• [Document extract]
▬▬▬▬▬▬▬▬▬▬

After spending a week’s worth of work experience in an infirmary in West Yorkshire, I now feel significantly more aware of what an effect modern technology has on the medical world. Having been based in a hospital to which Robotic Prostatectomies are now a commonly used procedure, I really did feel ‘on the forefront’ of medical technology. However, my time was not spent shadowing oncologists, but rather in the centre of a hectic respiratory ward on the second floor of the infirmary. It was here that colleagues introduced me to a procedure named EBUS-TBNA.

EBUS-TBNA (or Endobronchial Ultrasound-guided Transbronchial Needle Aspiration) is a procedure which allows consultants to view the inside of patients’ airways, without any large and potentially dangerous incisions. The procedure also allows samples of tissue outside the lungs to be taken, allowing for analysis to check for any abnormalities.

So how is EBUS-TBNA actually carried out? Well, a thin and flexible bronchoscope (similar to a telescope) is inserted down the trachea and through the bronchi. All the while ultrasound is used to guide the bronchoscope and aid the doctor. The ‘aspiration’ basically involves an incredibly thin needle being slid out of the bronchoscope and through any tissue walls which doctors require samples of. The needle can also penetrate tissue and take samples from the other side of a tissue wall, hence how EBUS-TBNA can take tissue samples from outside of the lungs. This makes EBUS-TBNA particularly useful as it provides access to the mediastinum, an area which is usually very difficult to access.

▬▬▬▬▬▬▬▬▬▬

• [Recorded data]
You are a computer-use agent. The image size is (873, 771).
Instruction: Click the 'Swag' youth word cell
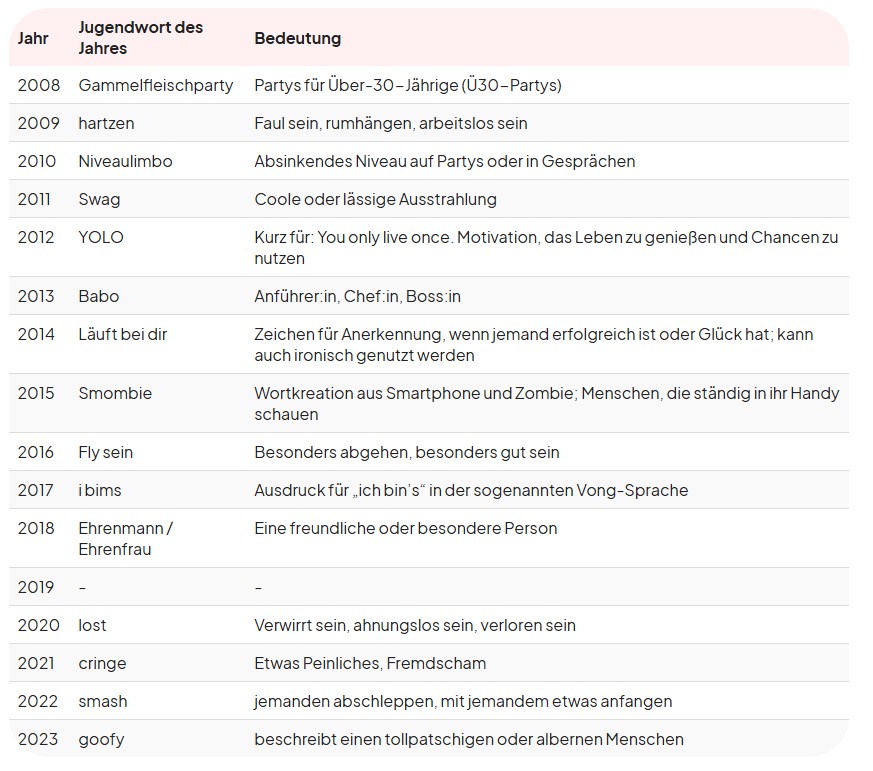[99, 199]
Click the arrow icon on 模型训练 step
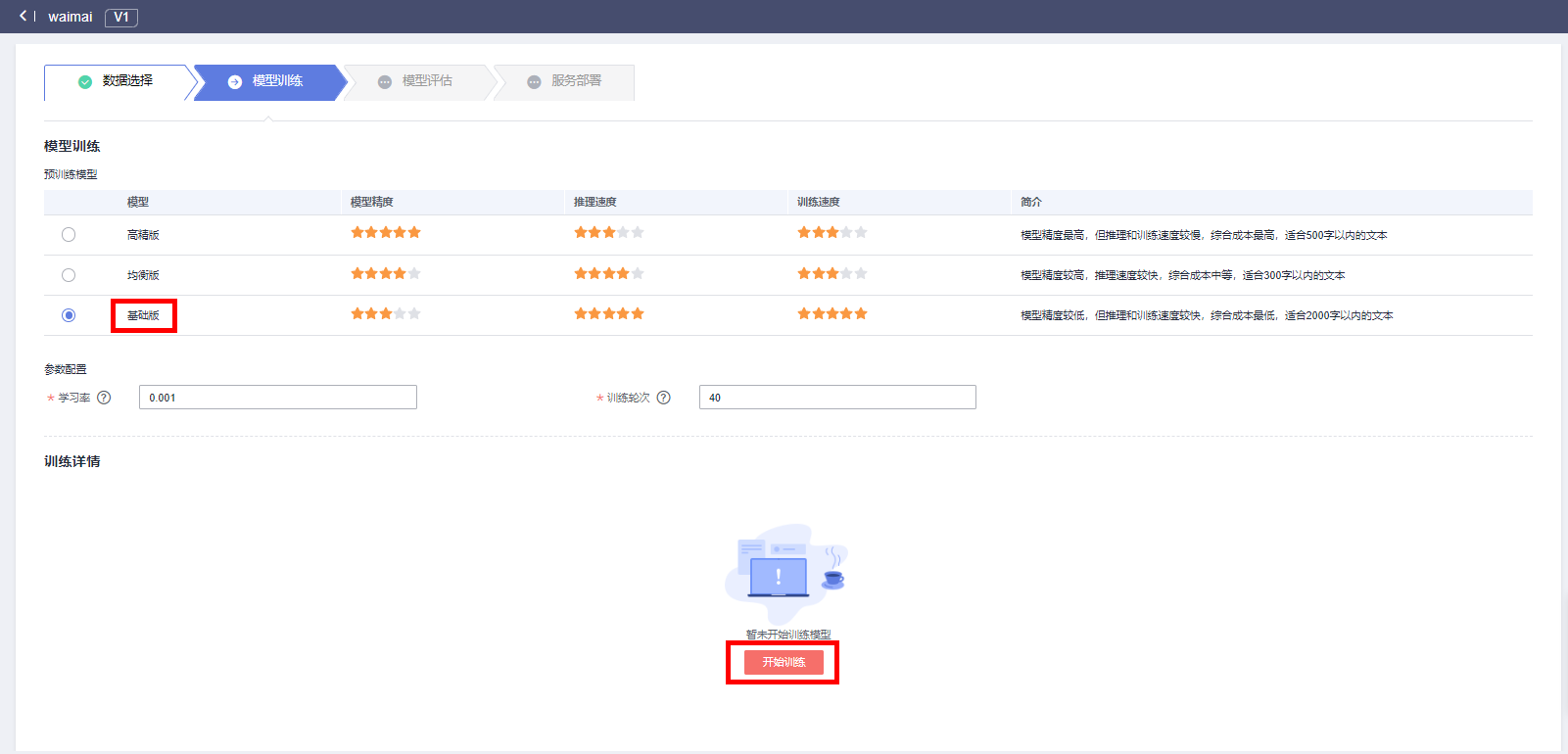 (235, 82)
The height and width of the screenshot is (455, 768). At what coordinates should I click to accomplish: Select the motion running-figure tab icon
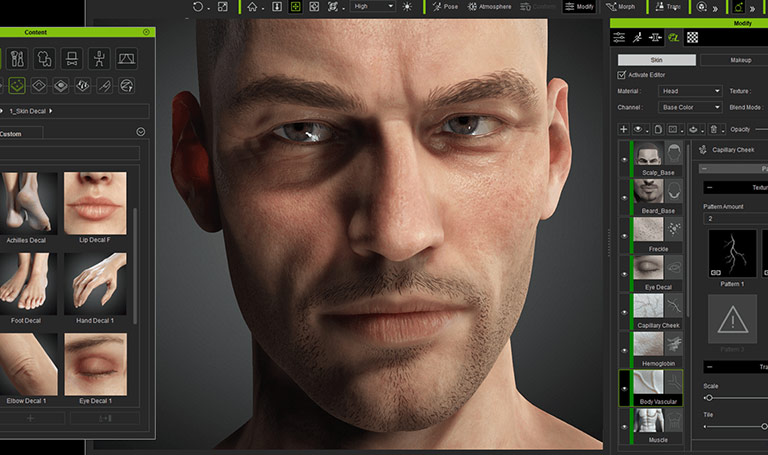pos(635,38)
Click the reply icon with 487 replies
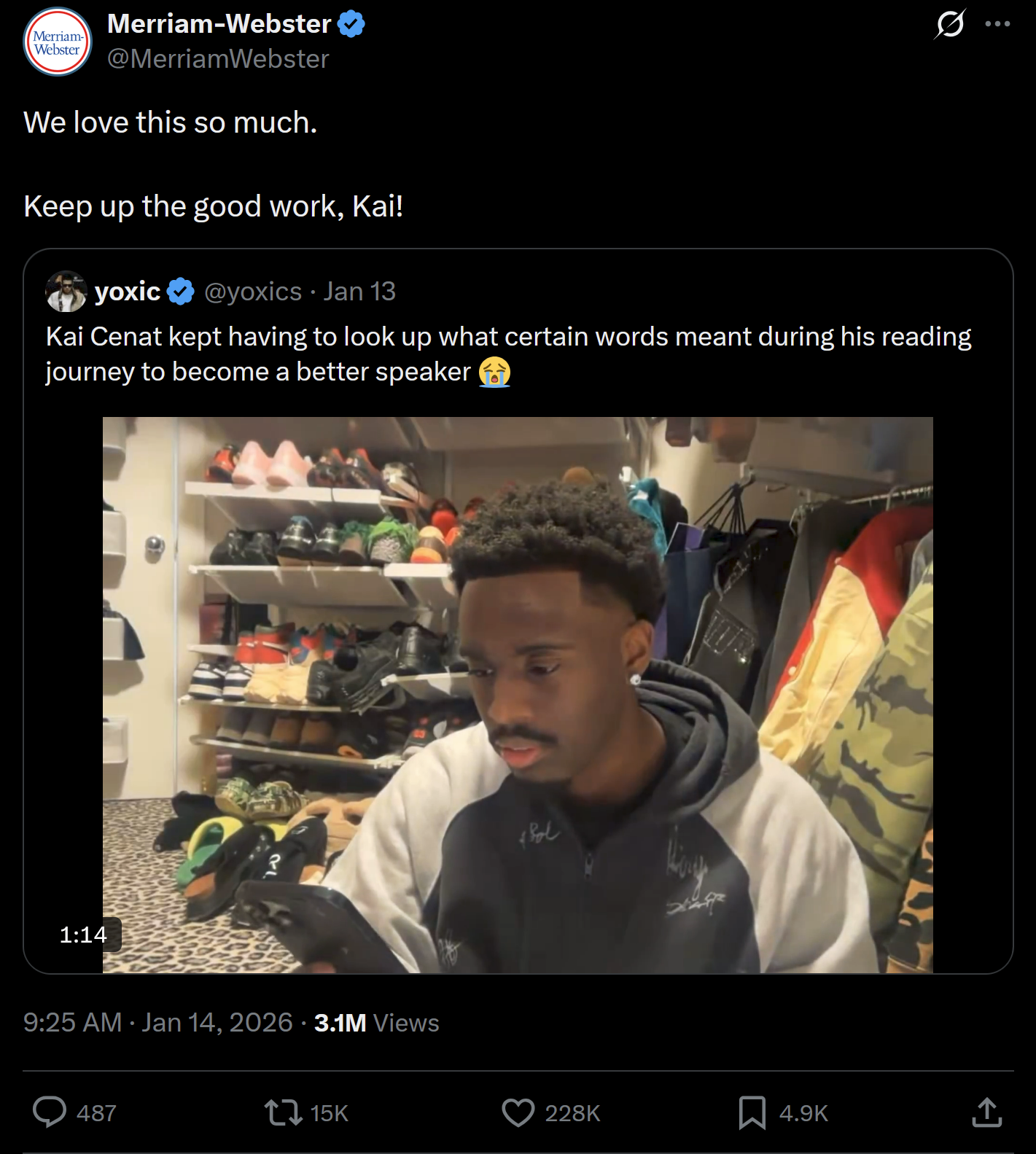Viewport: 1036px width, 1154px height. (50, 1112)
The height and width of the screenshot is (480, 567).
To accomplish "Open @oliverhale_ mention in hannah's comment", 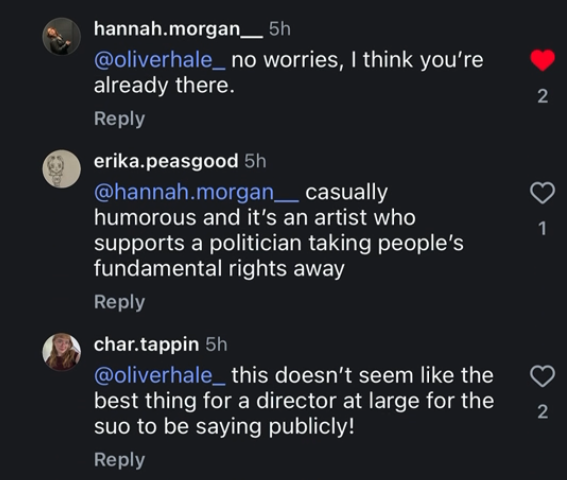I will tap(160, 60).
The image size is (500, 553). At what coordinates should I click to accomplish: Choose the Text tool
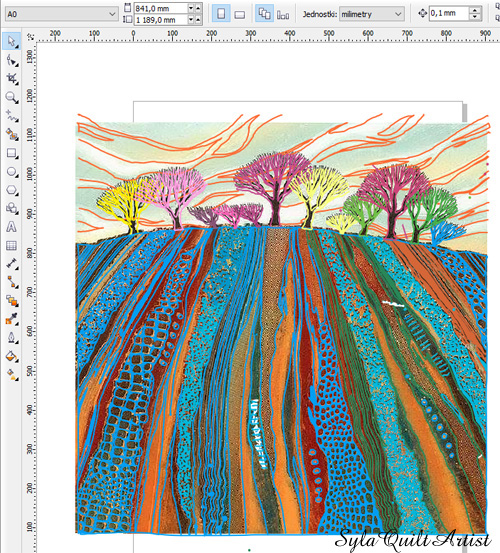pos(12,227)
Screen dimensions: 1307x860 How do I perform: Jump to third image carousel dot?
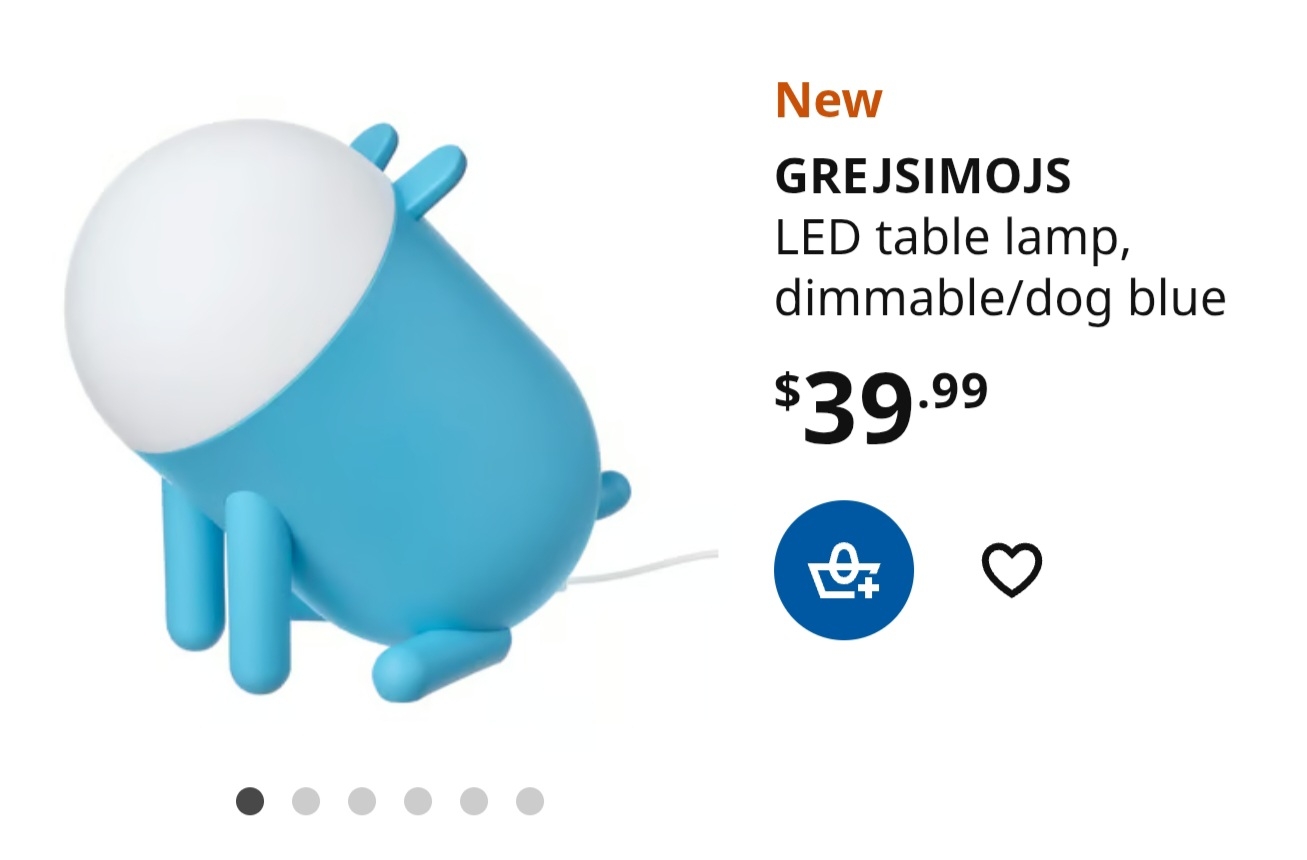point(362,801)
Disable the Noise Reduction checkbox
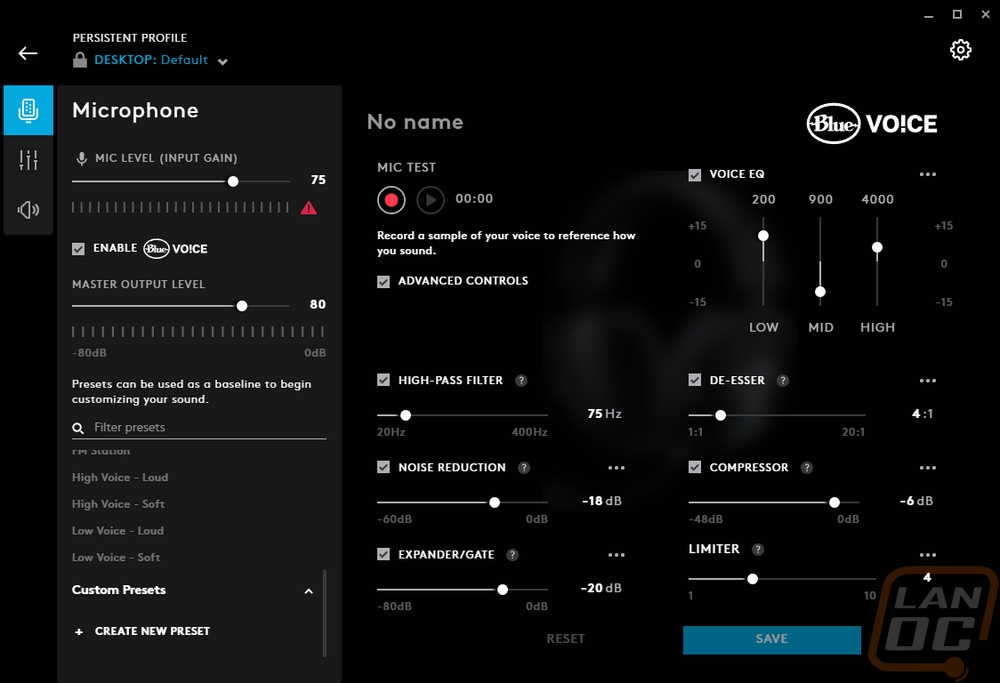 coord(384,468)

▬▬▬▬▬▬▬▬▬▬

• [Required tasks]
[1] Reproduce the passage on EBUS-TBNA word for word, starting at "EBUS-TBNA (or Endobronchial" and ending at "for any abnormalities.".
[2] Rewrite the paragraph of the passage on EBUS-TBNA that begins "So how is EBUS-TBNA actually carried out?" as a bulleted list that keeps its main facts.
[3] Write the next part of the passage on EBUS-TBNA, picking up after its final sentence.
The lines that come after the passage on EBUS-TBNA are separate material and unrelated to it.

• [Answers to the exercise]
[1]
EBUS-TBNA (or Endobronchial Ultrasound-guided Transbronchial Needle Aspiration) is a procedure which allows consultants to view the inside of patients’ airways, without any large and potentially dangerous incisions. The procedure also allows samples of tissue outside the lungs to be taken, allowing for analysis to check for any abnormalities.

[2]
- A thin, flexible bronchoscope, similar to a telescope, is inserted down the trachea and through the bronchi.
- Ultrasound guides the bronchoscope and aids the doctor throughout.
- In the aspiration, a very thin needle slides out of the bronchoscope and through the tissue walls that doctors need samples of.
- The needle can also pass through a tissue wall and sample the other side, which is how EBUS-TBNA takes samples from outside the lungs.
- This gives access to the mediastinum, an area that is usually very difficult to reach.

[3]
EBUS-TBNA seems very impressive so far but what is it actually used for? And why should we care? EBUS-TBNA is a great tool for cancer staging within and outside of the bronchi. This is done by assessing how far and at what rate the cancer has spread throughout the body. Without the access EBUS-TBNA provides this monitoration would be almost impossible and patient awareness of cancer would be scarce.

Patients suffer few side effects from the procedure including mild chest pain, coughing up blood and throat soreness however these minor setbacks are in my opinion, greatly outweighed by the benefits and information which EBUS-TBNA provides both doctor and patient alike with.